#### [Problem to work on]
The lines to copy are those in the records below that hold the word "Open".

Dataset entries
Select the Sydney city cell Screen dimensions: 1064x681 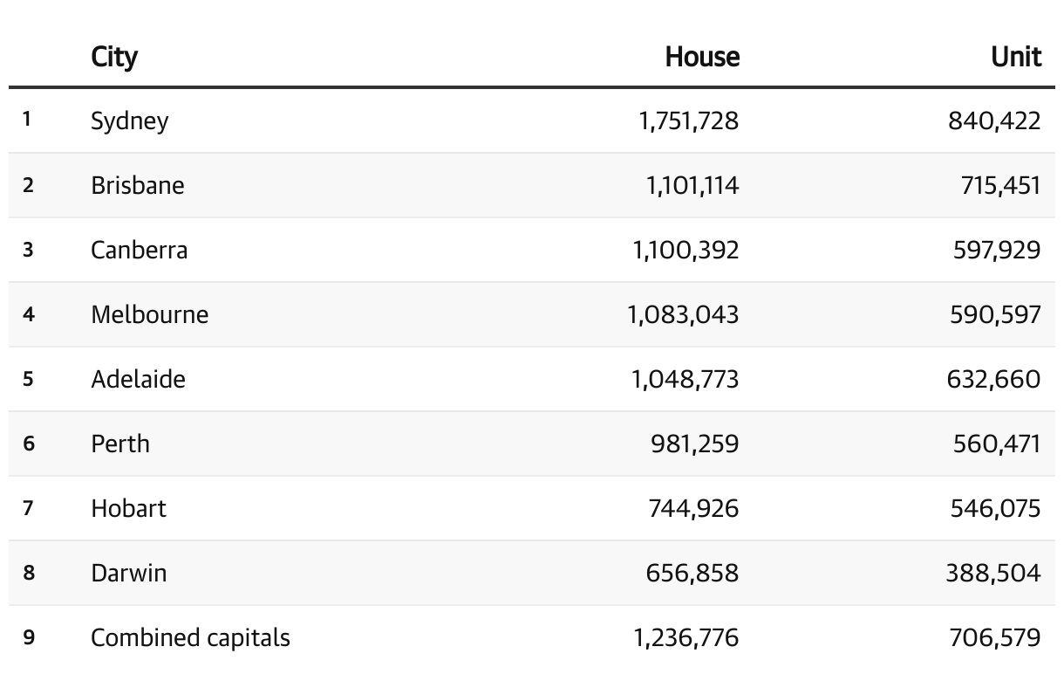point(129,120)
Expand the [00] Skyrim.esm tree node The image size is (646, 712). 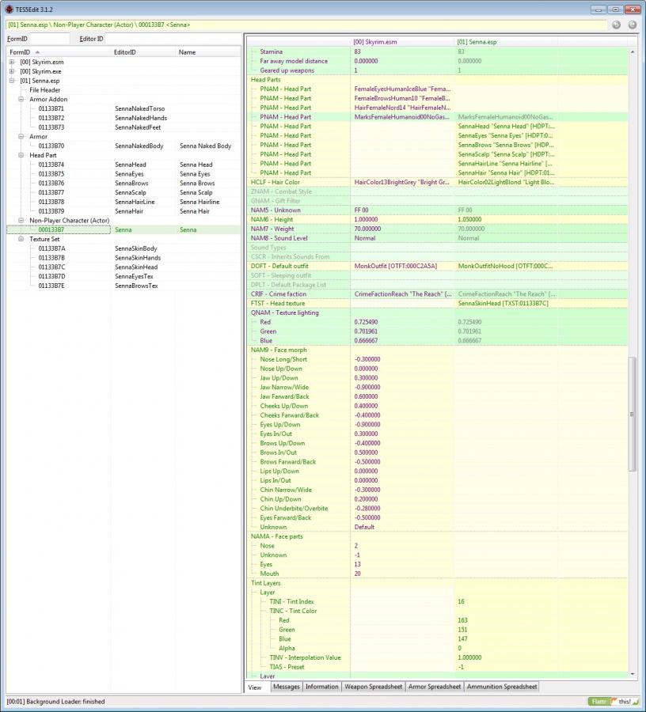pos(12,62)
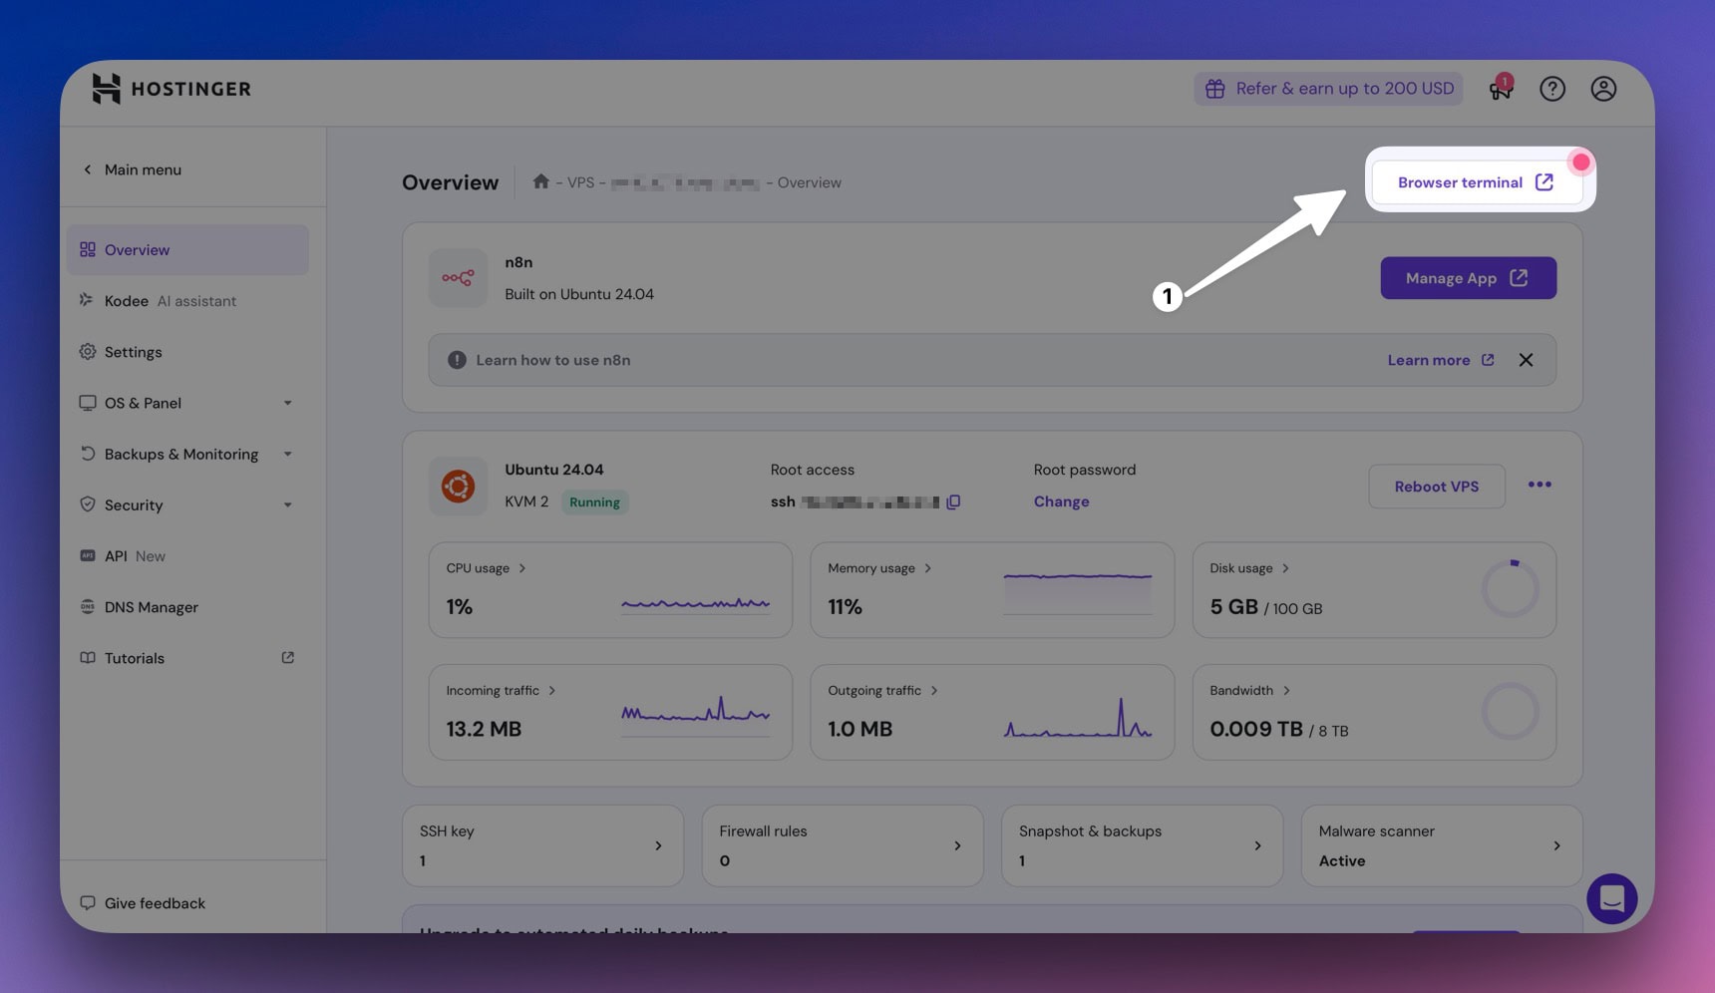The width and height of the screenshot is (1715, 993).
Task: Click the Hostinger logo icon
Action: (x=106, y=89)
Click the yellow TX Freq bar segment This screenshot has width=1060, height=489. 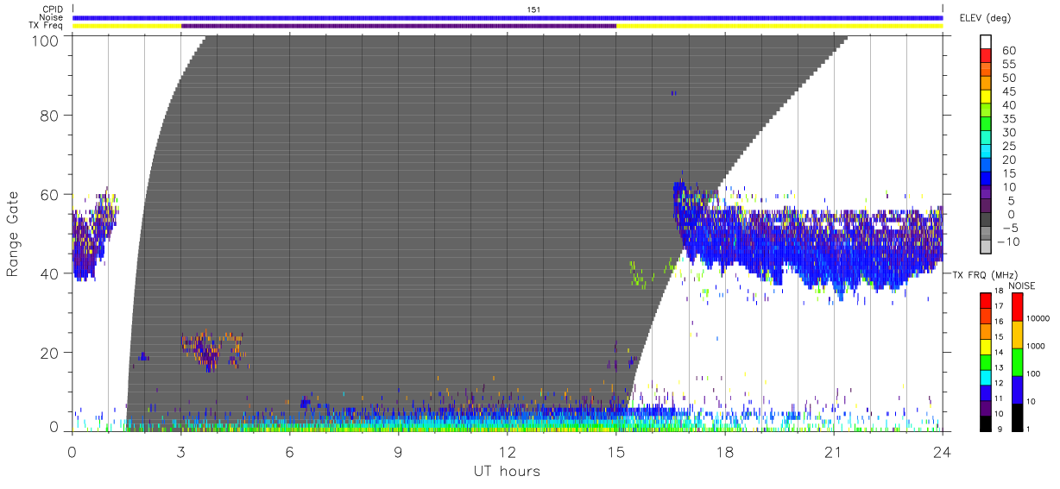pos(779,26)
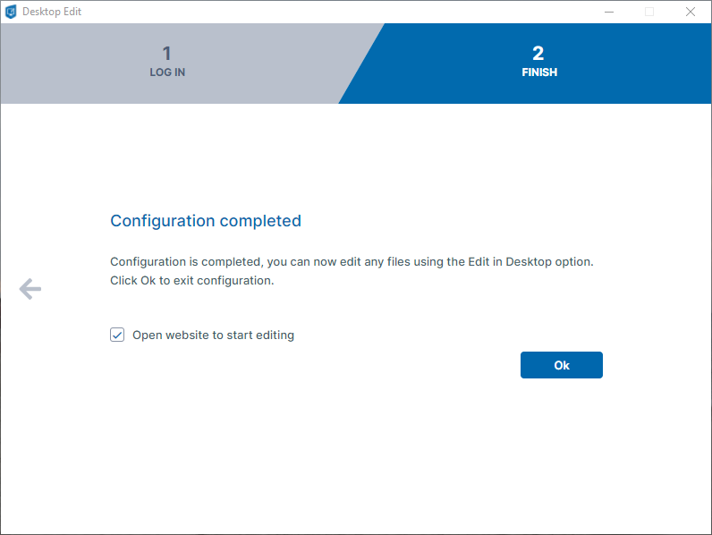Screen dimensions: 712x535
Task: Close the Desktop Edit window
Action: (x=691, y=12)
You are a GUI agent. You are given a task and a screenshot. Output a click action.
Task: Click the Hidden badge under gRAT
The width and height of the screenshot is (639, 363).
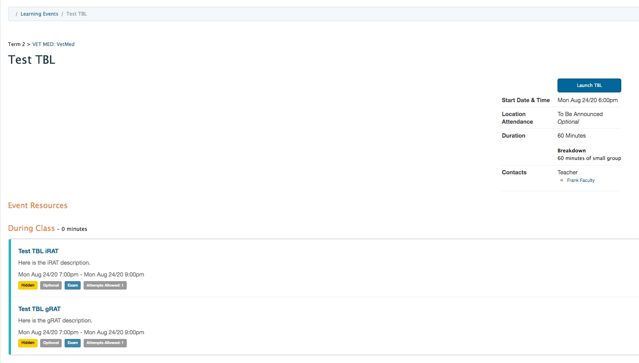(28, 343)
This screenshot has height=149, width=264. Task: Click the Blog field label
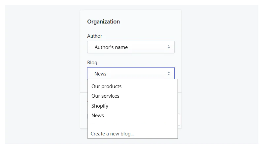click(92, 63)
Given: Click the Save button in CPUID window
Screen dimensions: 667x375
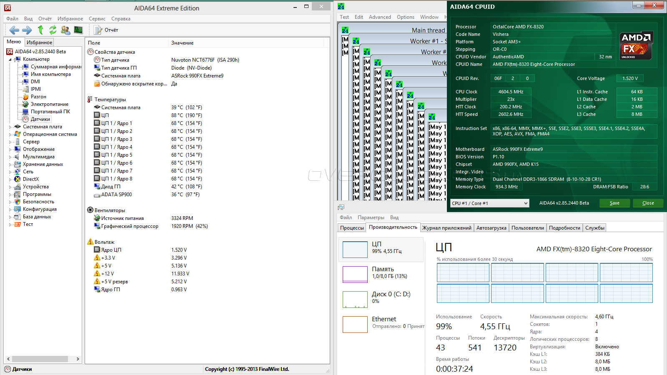Looking at the screenshot, I should 614,203.
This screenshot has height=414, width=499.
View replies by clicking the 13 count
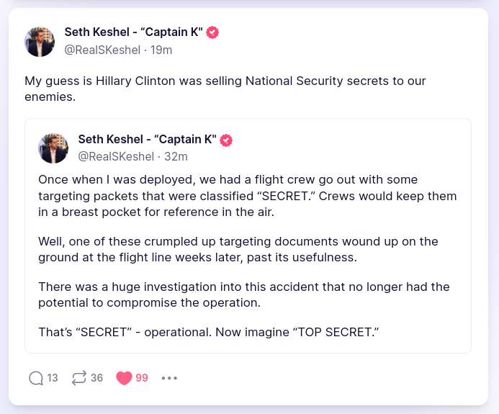53,378
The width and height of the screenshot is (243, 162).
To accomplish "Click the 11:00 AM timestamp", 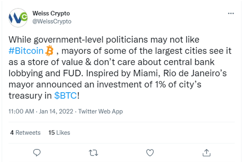I will tap(21, 111).
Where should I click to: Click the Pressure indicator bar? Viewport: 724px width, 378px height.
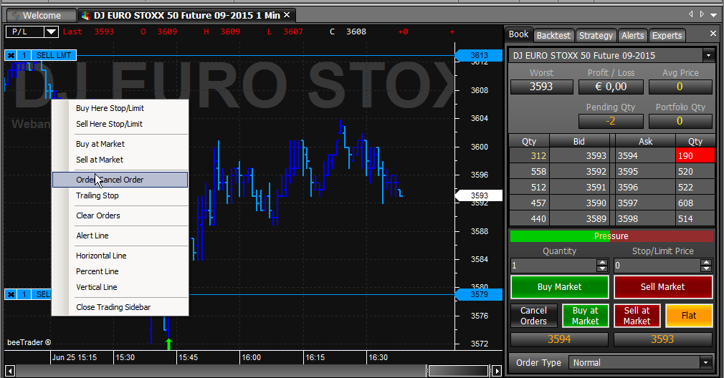coord(611,236)
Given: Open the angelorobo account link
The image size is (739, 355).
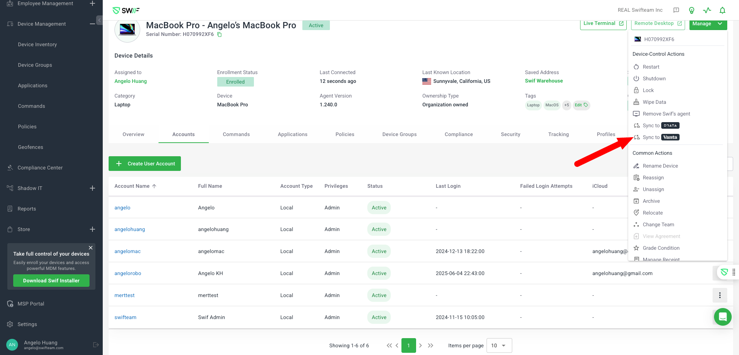Looking at the screenshot, I should pos(128,273).
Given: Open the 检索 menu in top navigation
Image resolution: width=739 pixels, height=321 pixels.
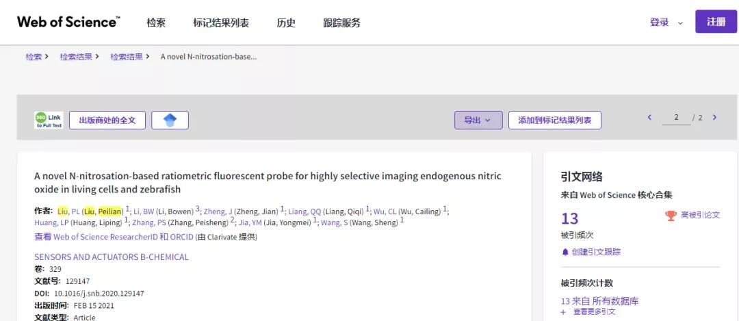Looking at the screenshot, I should click(x=156, y=23).
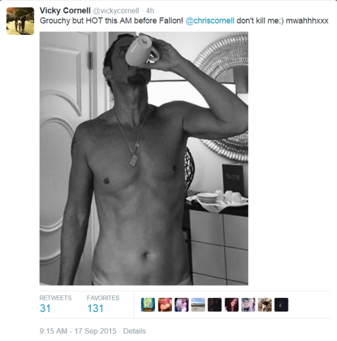
Task: Click the @vickycornell handle
Action: [116, 11]
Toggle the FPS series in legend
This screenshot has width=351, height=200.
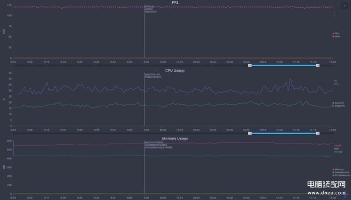[336, 33]
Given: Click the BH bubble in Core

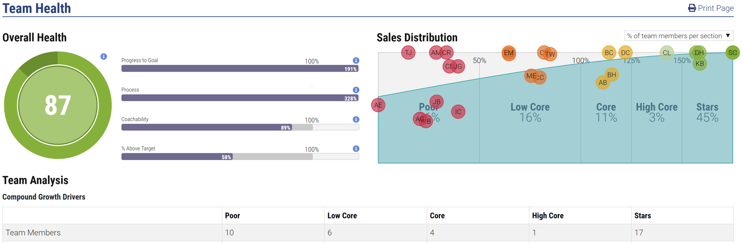Looking at the screenshot, I should (x=612, y=75).
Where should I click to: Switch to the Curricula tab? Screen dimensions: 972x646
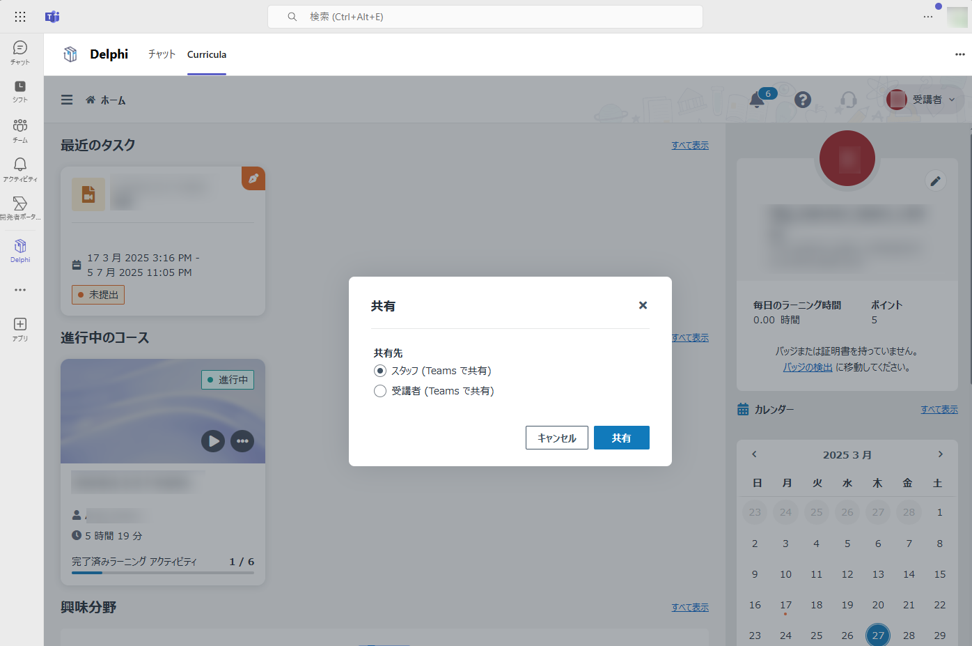pyautogui.click(x=206, y=54)
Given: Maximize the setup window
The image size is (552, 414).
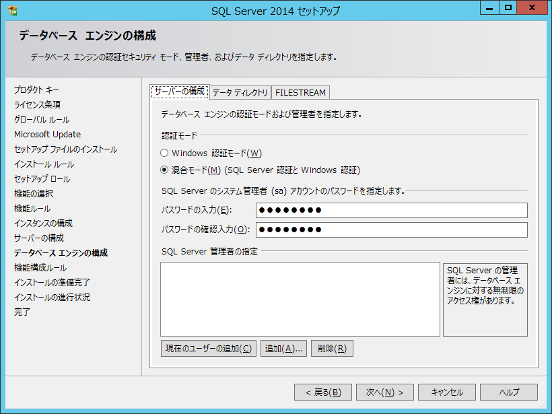Looking at the screenshot, I should [x=509, y=8].
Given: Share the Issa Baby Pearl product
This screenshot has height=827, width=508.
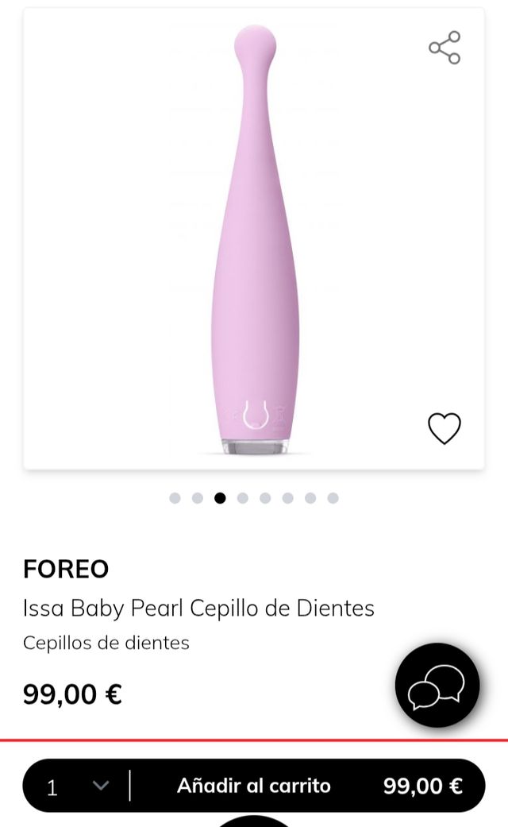Looking at the screenshot, I should click(x=445, y=46).
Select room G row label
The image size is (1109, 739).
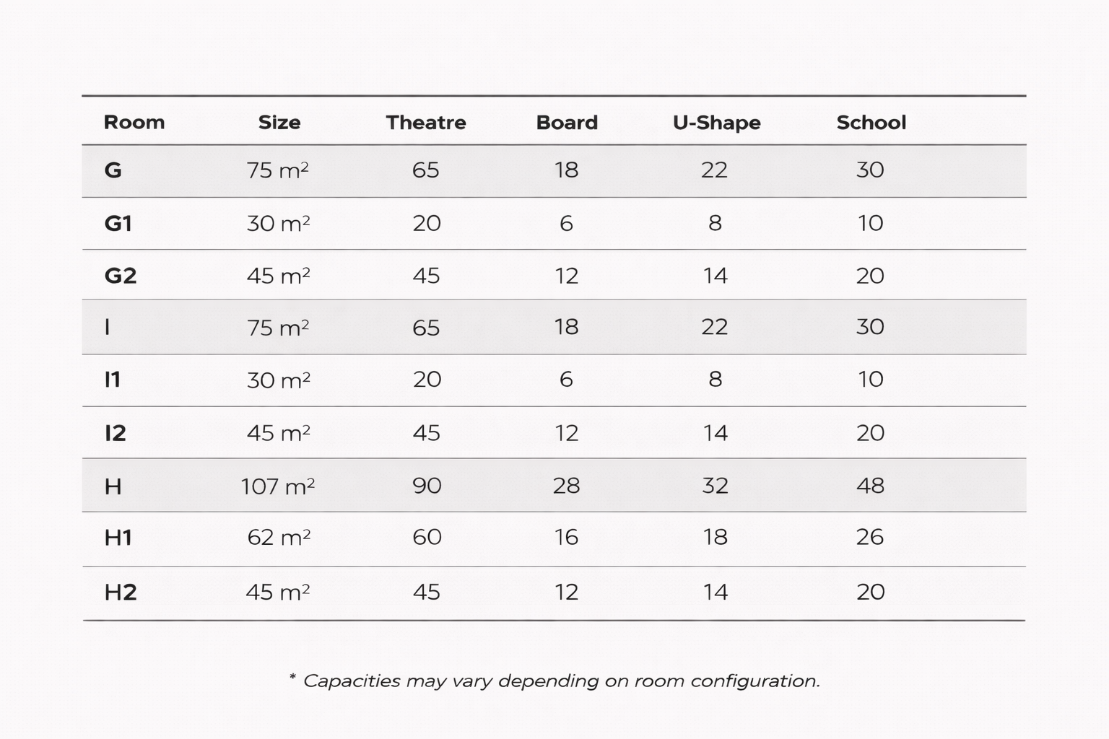tap(113, 170)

#### [Your response]
Given: Open the angelorobo account link
Given: Open the 检索 menu in top navigation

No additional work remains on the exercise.